Scanning electron microscope
The scanning electron microscope with energy dispersive x-ray spectrometer (SEM/EDX) is routinely used to identify the elemental content of very small samples. The most common sample analyzed with the SEM/EDX is gunshot residue. This is done by dabbing the shooter's hands with sticky tape attached to an SEM stub (a substrate for mounting specimens). The stub is then examined for gunshot residue (GSR) particles (usually 1–6 micrometers) that contain lead, barium, and antimony. Many of the SEM/EDX microscopes are connected to computers that have programs that can search automatically for GSR particles.
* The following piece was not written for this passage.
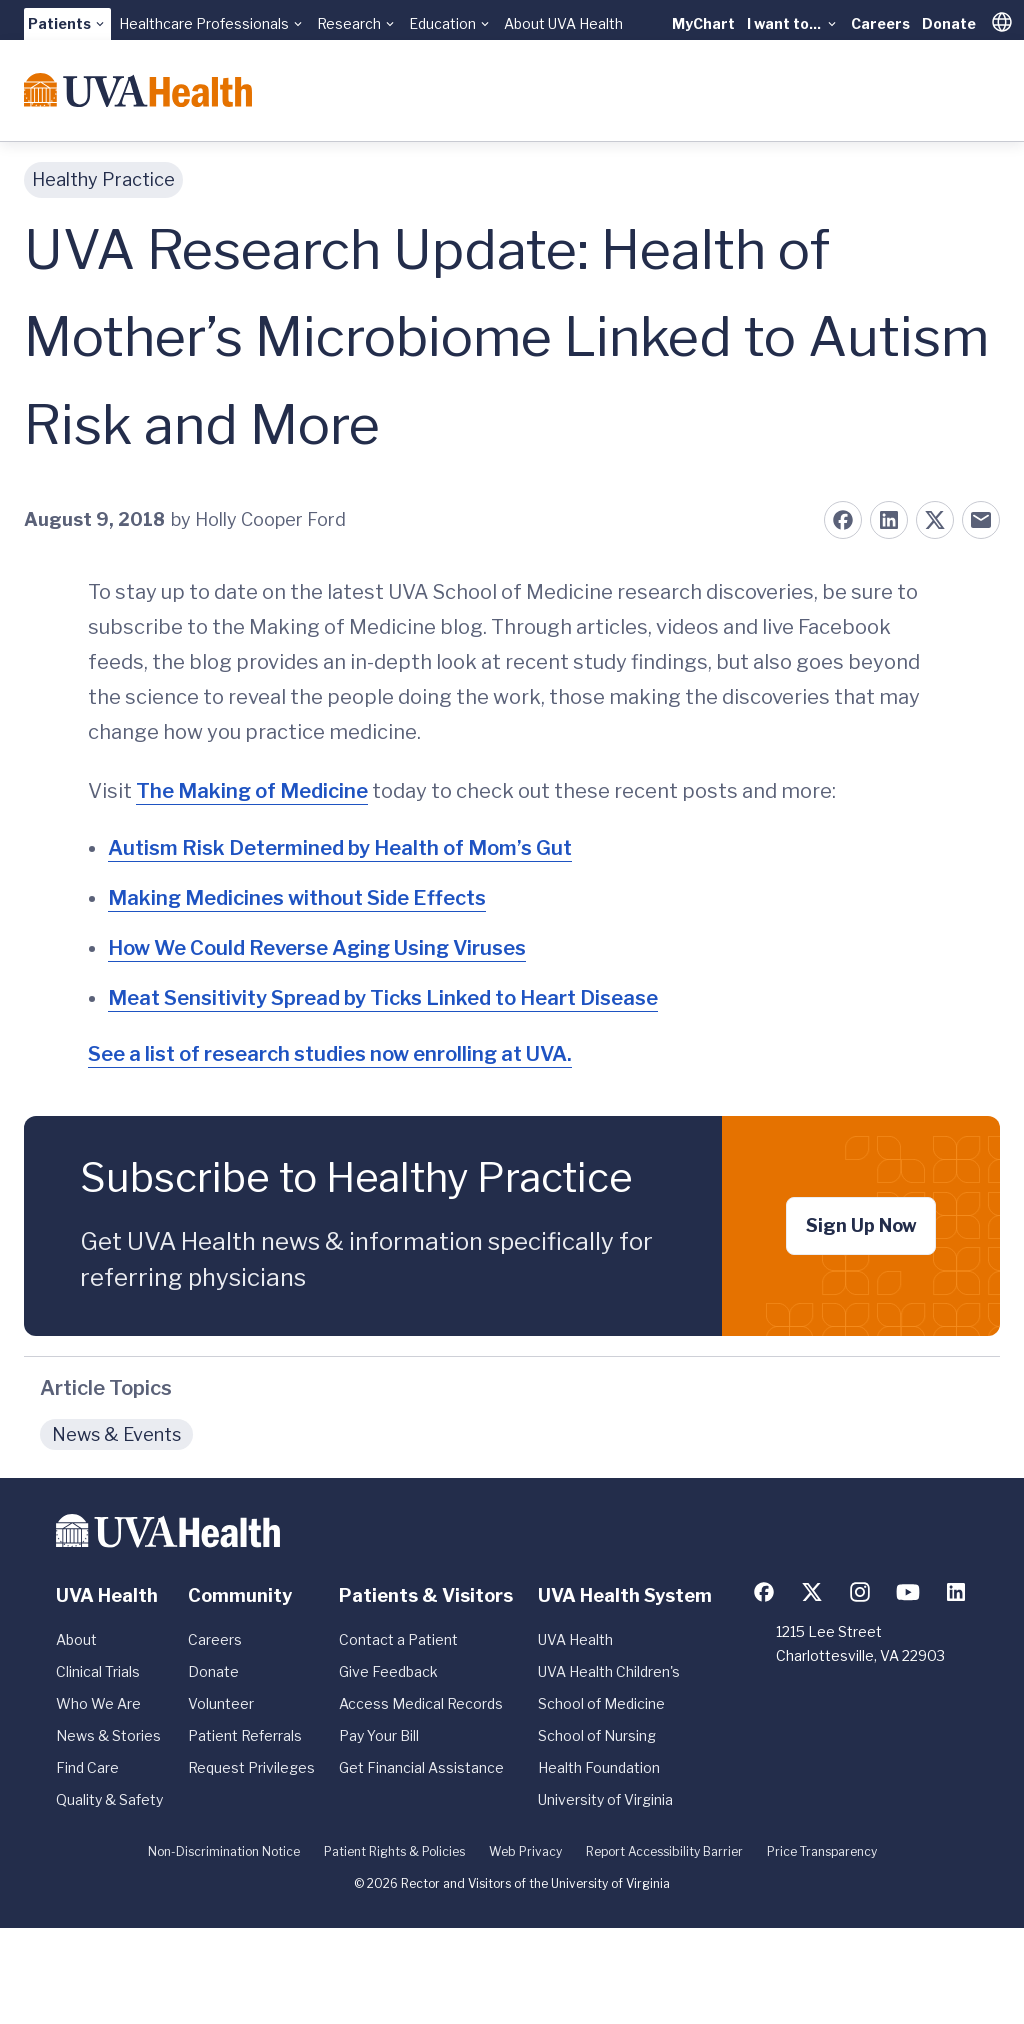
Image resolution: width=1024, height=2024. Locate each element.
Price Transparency (822, 1851)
See also: Scanning electron microscope
Digital forensic microscopy
Most microscope systems can be modified to capture digital images, which can be sent by e-mail to forensic scientists for examination and comment. An automated system for glass refractive index measurement uses a phase-contrast microscope, hot stage, video system, and computer to compare glass samples. The National Integrated Ballistics Identification Network (NIBIN), sponsored by the Federal Bureau of Investigation (FBI) and Bureau of Alcohol, Tobacco and Firearms (ATF), uses digitally captured images (through the microscope) of cartridge cases or bullets to link shooting incidents with guns taken from suspects in distant jurisdictions.
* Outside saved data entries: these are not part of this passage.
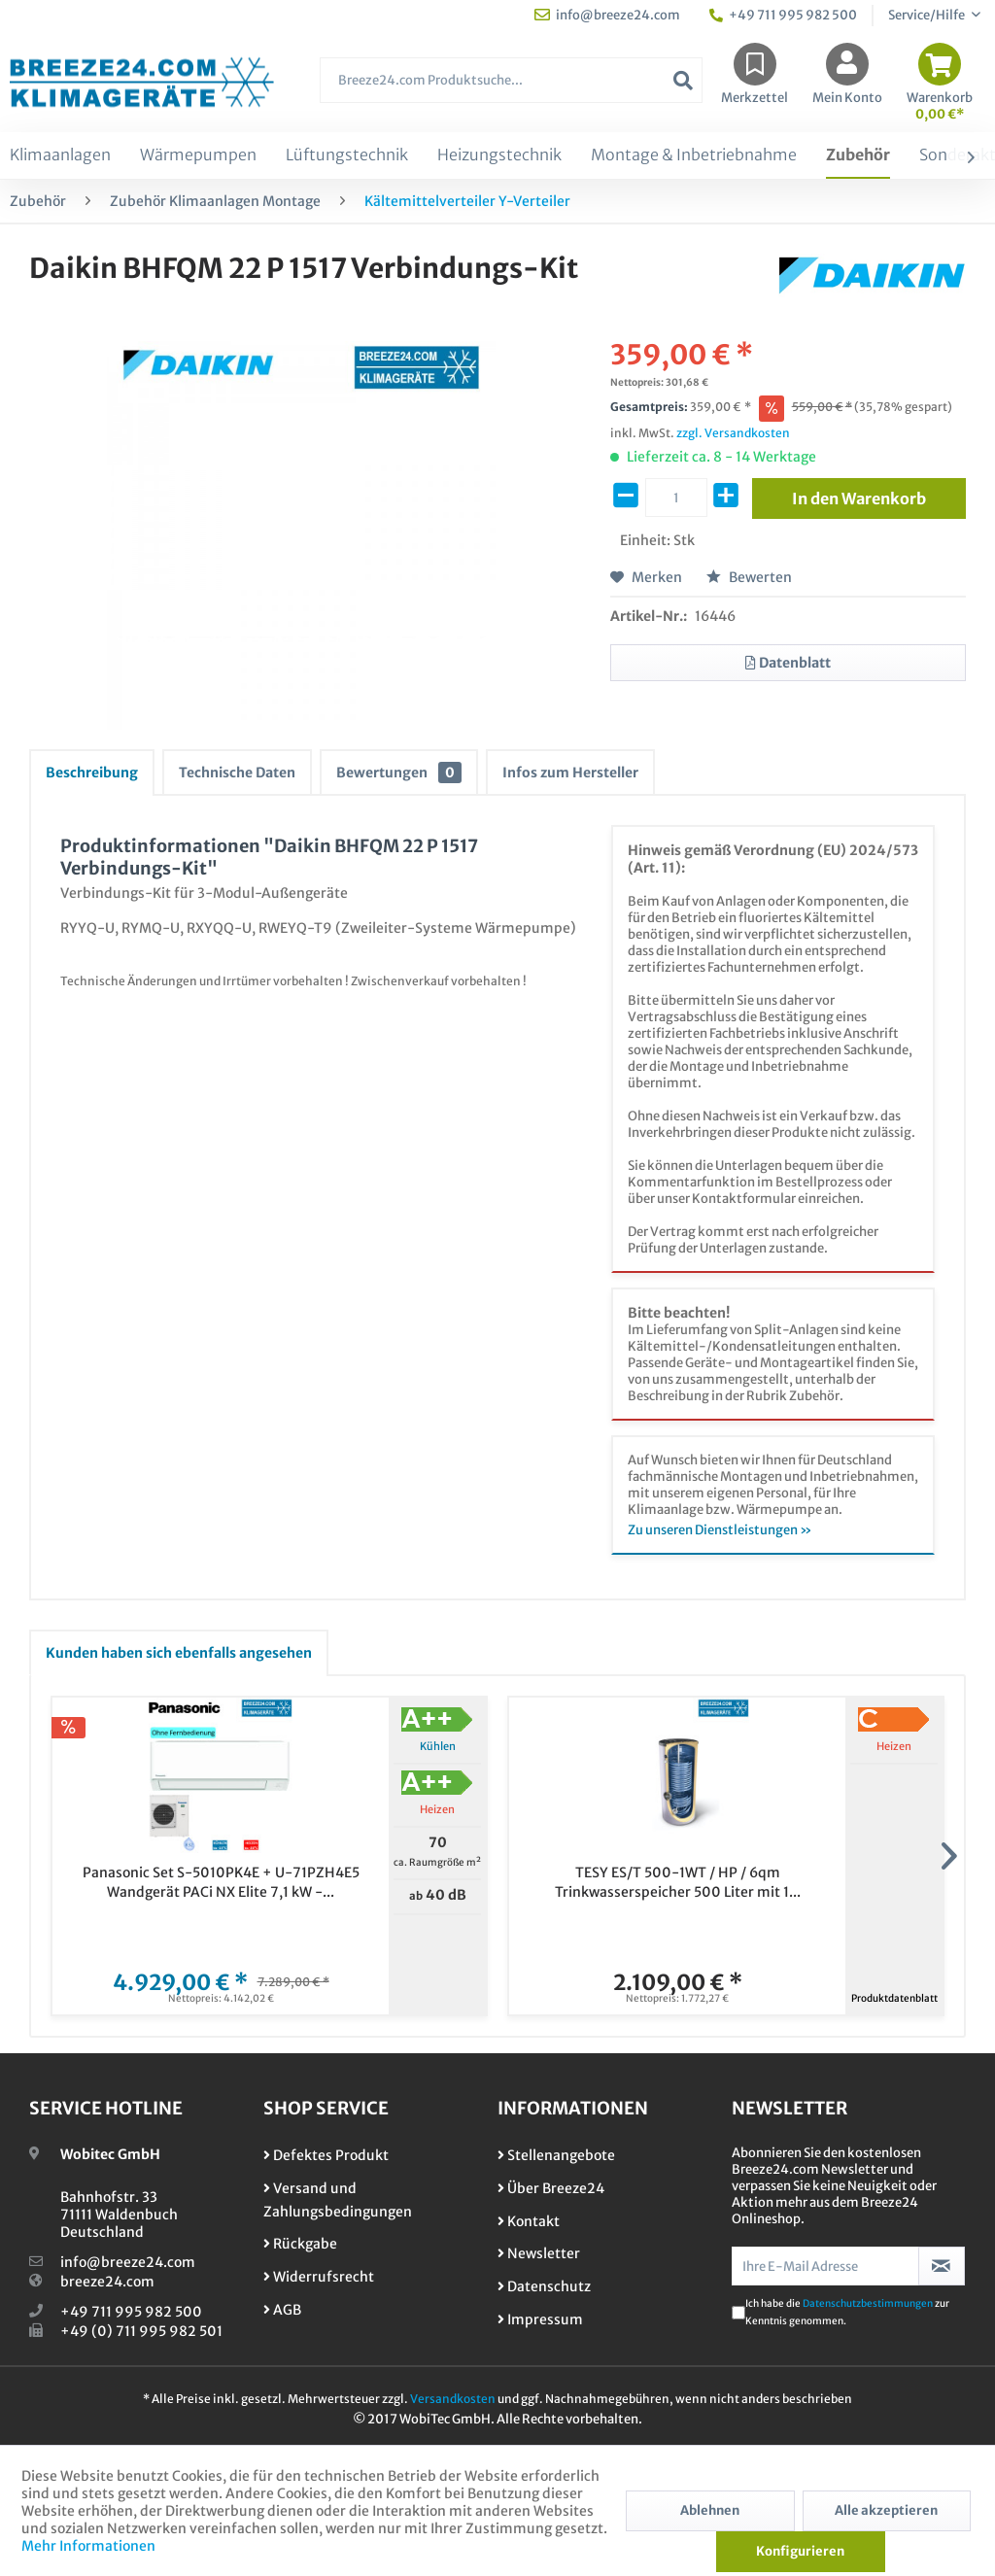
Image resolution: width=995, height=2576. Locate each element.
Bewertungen (399, 772)
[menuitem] (511, 89)
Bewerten (749, 577)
The infrared spectrophotometer with a microscope attached is a common tool in crime laboratories. It is used to perform spectrophotometric analysis on very small samples such as paints, plastics, fibers, and many other substances. The microspectrophotometer is used to measure the spectrum of the visible colors, ultraviolet radiation, and fluorescence that are present in microscopic objects. An automated version of the microspectrophotometer using a remote control stage and computer can search tape lifts taken from suspects, victims, and crime scenes. First a fiber is chosen and entered into the apparatus. The tape lifts are then searched for that target fiber.
Another digital system is a portable microscope with fiber-optic cables that is used to acquire high-quality microscopic images such as a paint transfer on a bumper or hood of a vehicle without dismantling.